Canada has announced new regulations over the use of drones in its airspace, strictly banning them from flying near airports. Operators must also register their devices and obtain a license to prevent high and drunk drone-flying.
Following a spike in drone-related incidents over the years, which have compromised aviation safety, Canada this week introduced new guidelines on flying drones weighing between 250 grams and 25 kilograms. The rules, set to go into effect in June, will require drone owners to register and mark their unmanned aerial vehicle (UAV) and obtain a pilot certificate whether they plan to use them for “fun, work or research.” Operating the remote-controlled flying device will also require their owners to be alcohol- and drug-free.

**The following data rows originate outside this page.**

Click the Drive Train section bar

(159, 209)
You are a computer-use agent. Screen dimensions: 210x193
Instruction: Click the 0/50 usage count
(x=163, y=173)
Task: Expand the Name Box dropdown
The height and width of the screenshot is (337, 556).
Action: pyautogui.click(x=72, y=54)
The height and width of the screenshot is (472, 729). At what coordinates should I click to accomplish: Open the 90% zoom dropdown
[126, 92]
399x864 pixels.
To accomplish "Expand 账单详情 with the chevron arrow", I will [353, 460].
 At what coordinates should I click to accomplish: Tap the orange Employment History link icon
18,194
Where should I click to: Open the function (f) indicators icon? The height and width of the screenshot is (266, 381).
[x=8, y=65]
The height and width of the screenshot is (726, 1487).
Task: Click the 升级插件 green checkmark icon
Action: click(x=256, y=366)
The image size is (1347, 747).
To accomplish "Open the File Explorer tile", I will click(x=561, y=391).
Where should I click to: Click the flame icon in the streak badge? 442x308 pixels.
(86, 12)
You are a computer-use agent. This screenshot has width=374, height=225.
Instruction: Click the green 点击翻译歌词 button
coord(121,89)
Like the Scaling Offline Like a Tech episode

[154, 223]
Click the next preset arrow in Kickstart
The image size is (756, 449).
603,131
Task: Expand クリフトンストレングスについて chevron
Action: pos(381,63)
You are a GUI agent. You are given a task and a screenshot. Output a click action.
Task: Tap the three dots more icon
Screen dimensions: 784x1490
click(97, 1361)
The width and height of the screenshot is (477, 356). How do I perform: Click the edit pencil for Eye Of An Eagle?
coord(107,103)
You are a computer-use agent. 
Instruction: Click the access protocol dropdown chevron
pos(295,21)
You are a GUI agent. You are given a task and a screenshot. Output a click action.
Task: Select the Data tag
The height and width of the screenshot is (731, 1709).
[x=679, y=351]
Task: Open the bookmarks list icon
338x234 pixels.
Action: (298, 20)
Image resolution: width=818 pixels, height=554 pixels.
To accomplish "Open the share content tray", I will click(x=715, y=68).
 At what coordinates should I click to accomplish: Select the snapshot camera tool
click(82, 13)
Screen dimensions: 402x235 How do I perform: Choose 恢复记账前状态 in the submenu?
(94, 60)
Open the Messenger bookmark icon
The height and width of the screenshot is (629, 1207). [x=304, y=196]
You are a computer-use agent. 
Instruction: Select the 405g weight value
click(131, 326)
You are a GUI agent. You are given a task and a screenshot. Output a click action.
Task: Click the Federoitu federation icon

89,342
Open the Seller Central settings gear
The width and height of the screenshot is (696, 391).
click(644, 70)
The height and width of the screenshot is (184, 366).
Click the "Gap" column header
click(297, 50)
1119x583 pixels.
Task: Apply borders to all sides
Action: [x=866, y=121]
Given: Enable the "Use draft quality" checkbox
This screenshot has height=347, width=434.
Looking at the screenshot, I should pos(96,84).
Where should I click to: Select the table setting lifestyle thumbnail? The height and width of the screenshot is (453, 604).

Thanks, ETS, for your warm welcome today as we took another step in the right direction to ensure safety and promote innovation within the Canadian drone industry. pic.twitter.com/YX2ZdEj9Q2
— Marc Garneau (@MarcGarneau) January 9, 2019
“You are a pilot if you’re flying a drone and, because of the risks and responsibilities, it is imperative that you know the rules in effect in the sky,” Transport Minister Marc Garneau said Wednesday as he announced the new regulations.
Once summer arrives, “drone flight schools” across Canada will be issuing two types of flying certificates. A ‘basic’ license will be available to those over the age of 14, while those over 16 will be eligible to an ‘advanced’ certificate that allows for flying the devices in the vicinity of bystanders.
All certified operators will still be mandated to keep their aircraft below 122 meters and to stay clear of other air traffic. Those wishing to fly UAVs weighing over 25 kilograms will need special permission from Transport Canada. Any violations will be subject to a hefty fine or even prison time.
“Endangering the safety of an aircraft is a serious offense,” Transport Canada said. “Anyone who violates the regulations could be subject to additional fines of up to $25,000 and/or prison. This applies to drones of any size used for any purpose.”
Drone-related incidents near the airports have caused major safety concerns for the Canadian authorities, after the number of reported incidents more than tripled in just three years. In 2014, Transport Canada reported 38 cases of drones flying too close to airplanes and airports. That number ballooned to 135 in 2017.
The change in Canadian regulations was introduced to avoid the kind of problems that drones have caused at London airports over the holiday season. Hundreds of flights were canceled because of a drone threat at Gatwick Airport before Christmas, while earlier this week a drone sighting disrupted flights at Heathrow.